The Reasons Rebooting Your Router Helps
Routers are essentially small computers. Your router has a processor and memory—both ROM and RAM. It even has an operating system, and there is software installed as well. Your router is responsible for tracking a substantial amount of data, and it is constantly working. Memory leaks can occur, and even without a leak, issues with its data caches can occur over time. When you reboot a router, you give it the opportunity to flush all of its caches. It can then begin operating again with a fresh start. Rebooting can also help to have high speed internet at home. Many people do this especially online gamers and people who stream movies on their favorite streaming services and for those who works from home.
Rebooting is Not Resetting
A potential cause of confusion is that terms like reboot and reset can be used in different ways. In this guide, we are using the term reboot to refer to power cycling the router, which we will discuss more in the next section. Reboot can also mean turning the power off and then on again, but that is not the way we mean it for reasons we will discuss in a bit. Reset can also mean restoring a device to its initial settings, which is often called a factory reset, and we absolutely do not mean it in that sense either.
How to Power Cycle Your Router
While we joked about turning it off and then on again in the introduction, this is often not enough for many routers. While it will clear some of the data that may be problematic, it may not clear all of it, and if there has been a crash of the OS or software, some aspects of that may persist as well.
In order to reboot in a surefire manner, we recommend disconnecting the router from the outlet. Once disconnected, wait 30 seconds. That is usually plenty of time for the router to completely flush all data. Then, plug it back, and press the power button to start the router.
Reboot Once a Month
If you have a good router that is functioning well, then rebooting once a month should be good enough to avoid any problems when it comes to caching issues and the like. A good idea is to have a set schedule, such as the first of the month, when you perform router maintenance and then reboot it.

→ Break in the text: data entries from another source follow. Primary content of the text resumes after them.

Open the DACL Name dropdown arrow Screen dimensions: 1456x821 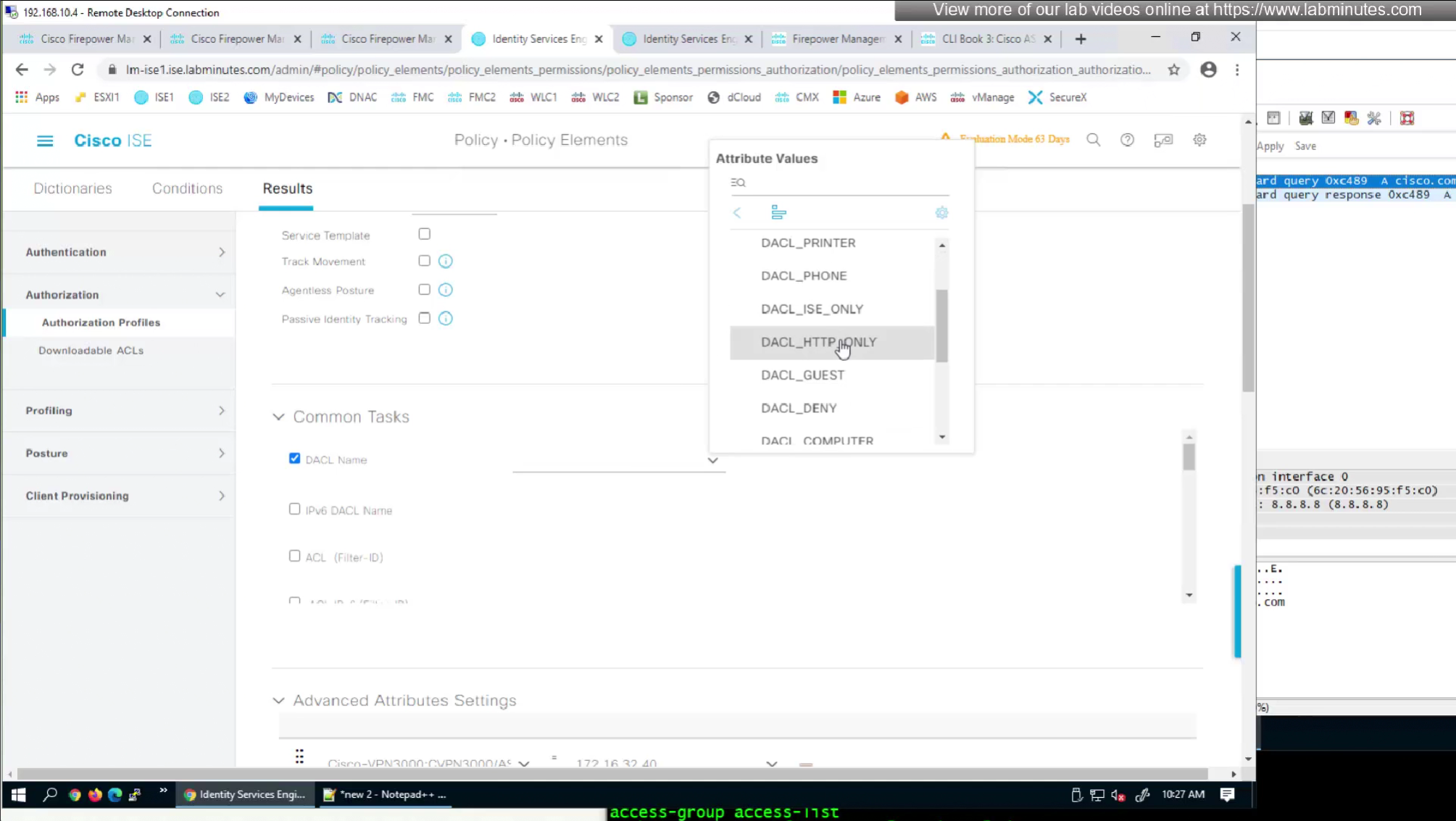[x=712, y=460]
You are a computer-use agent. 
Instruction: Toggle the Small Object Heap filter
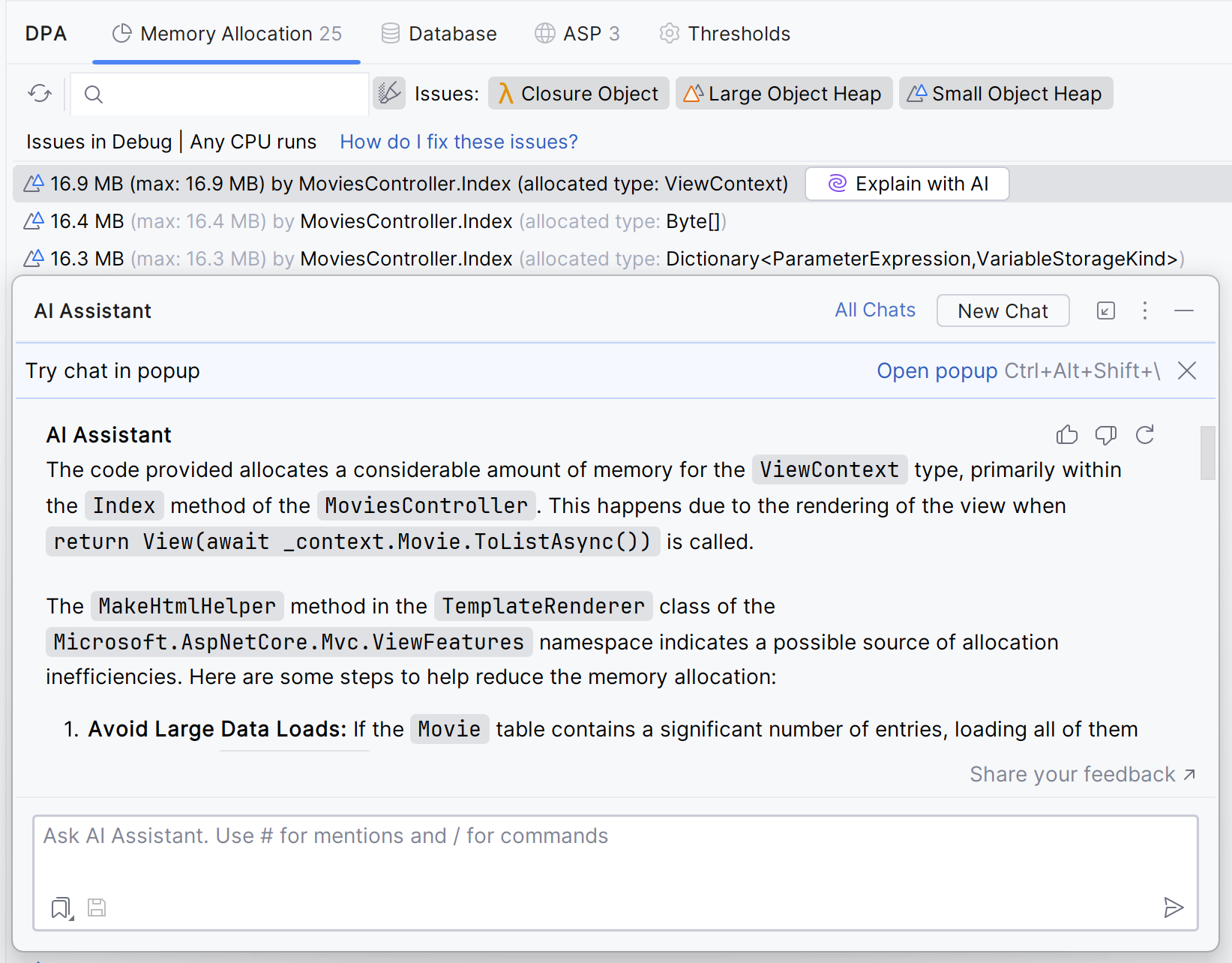click(x=1006, y=93)
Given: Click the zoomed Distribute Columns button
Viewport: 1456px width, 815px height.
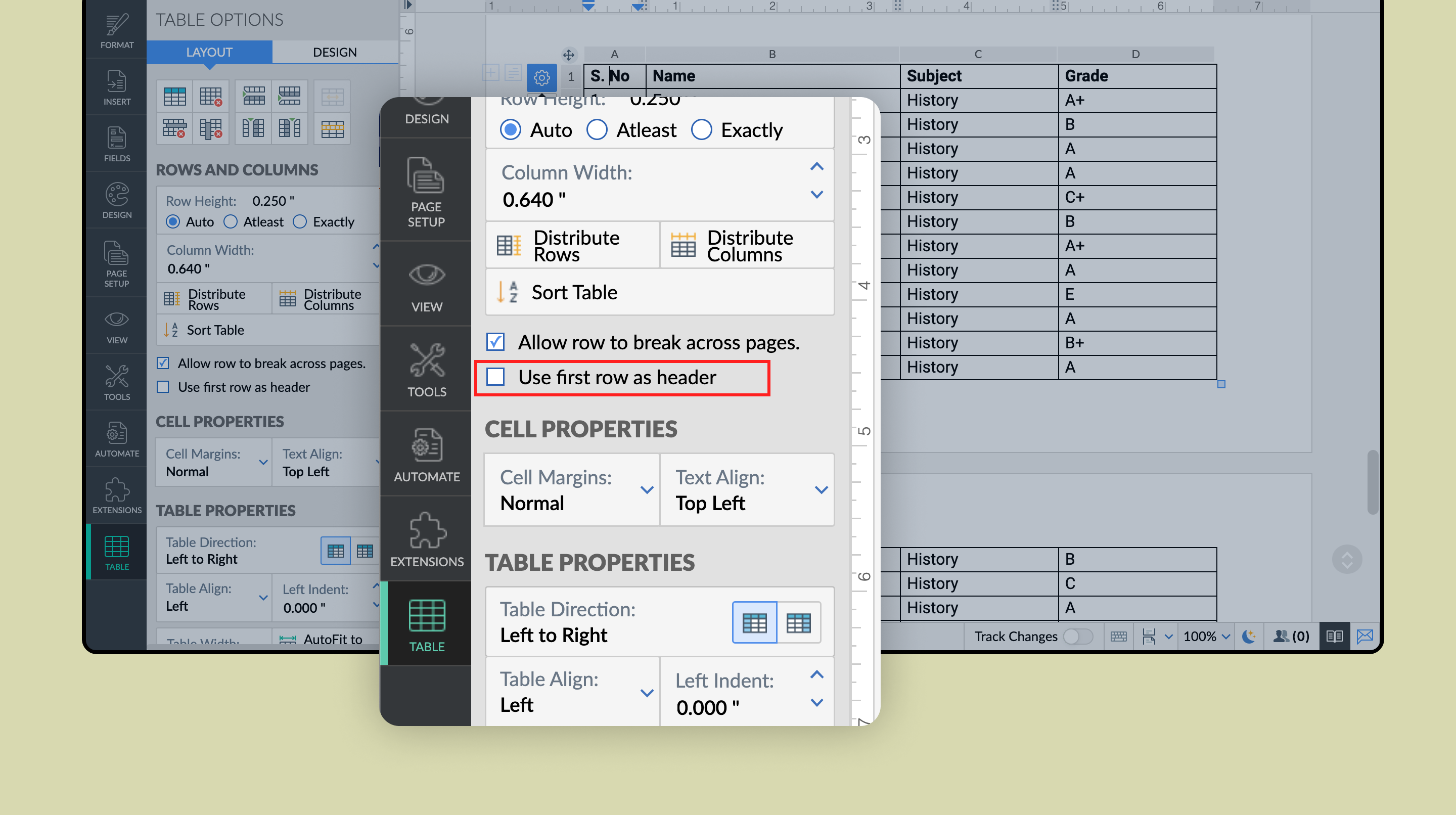Looking at the screenshot, I should tap(746, 246).

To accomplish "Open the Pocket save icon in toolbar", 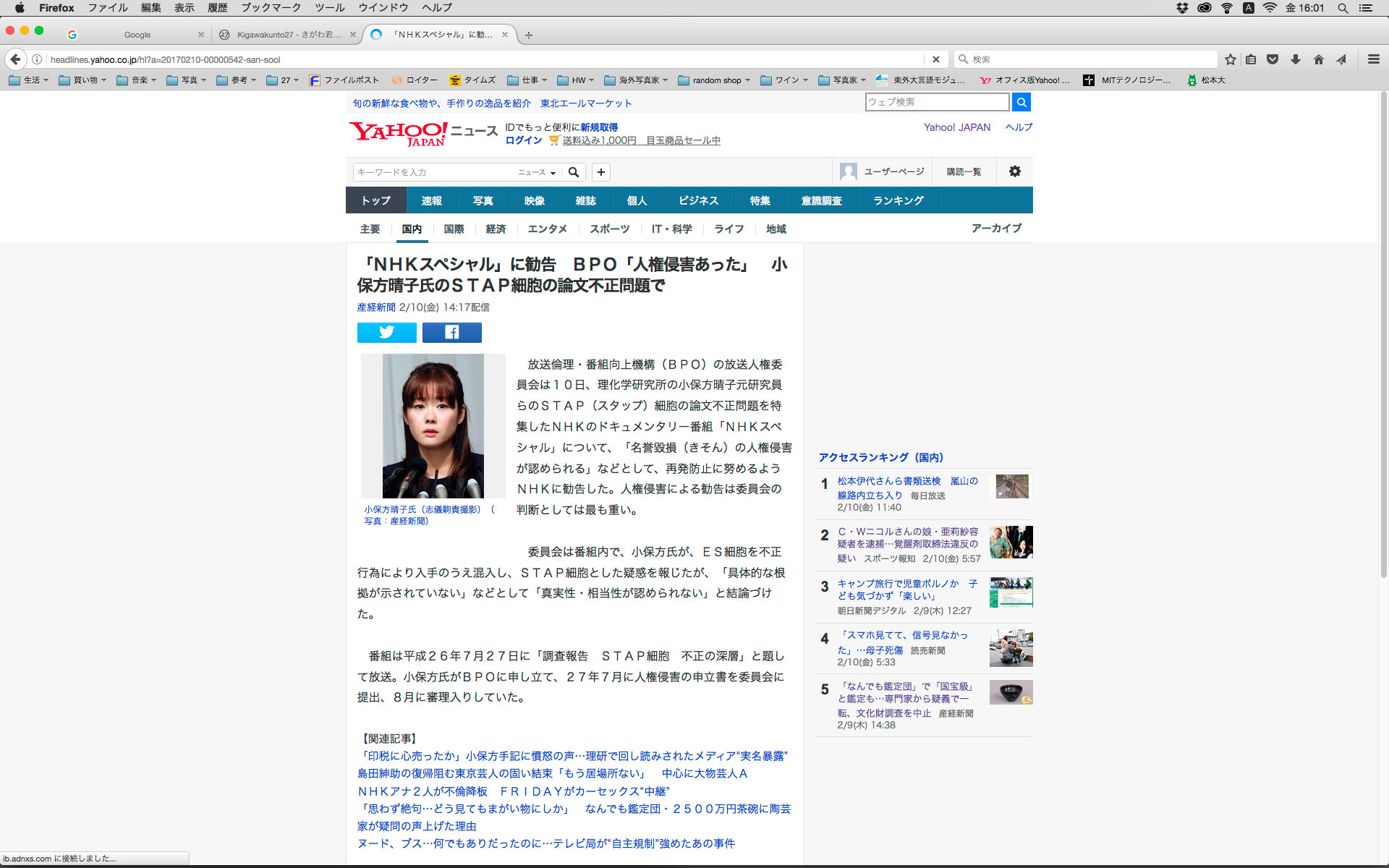I will pyautogui.click(x=1273, y=59).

Reboot After Updating the Firmware
What kind of router maintenance is needed? Generally, you just need to check if there have been any firmware or software updates for your router. These are important because they close security vulnerabilities and may help your router run more efficiently. Check on the first month. If needed, install whatever software updates are available. Finally, reboot the router.
Reboot Whenever You Notice a Connection Problem
If you experience a wireless or internet connection problem, the best place to start is with your router and modem. Go ahead and power cycle both of them. That will correct many issues, and if it does not, at least you have ruled them out. If you find that you have to power cycle often, then there may be a problem with your router and/or modem. If either device is particularly warm to the touch, then it is likely overheating, and it may be time to replace the problematic device.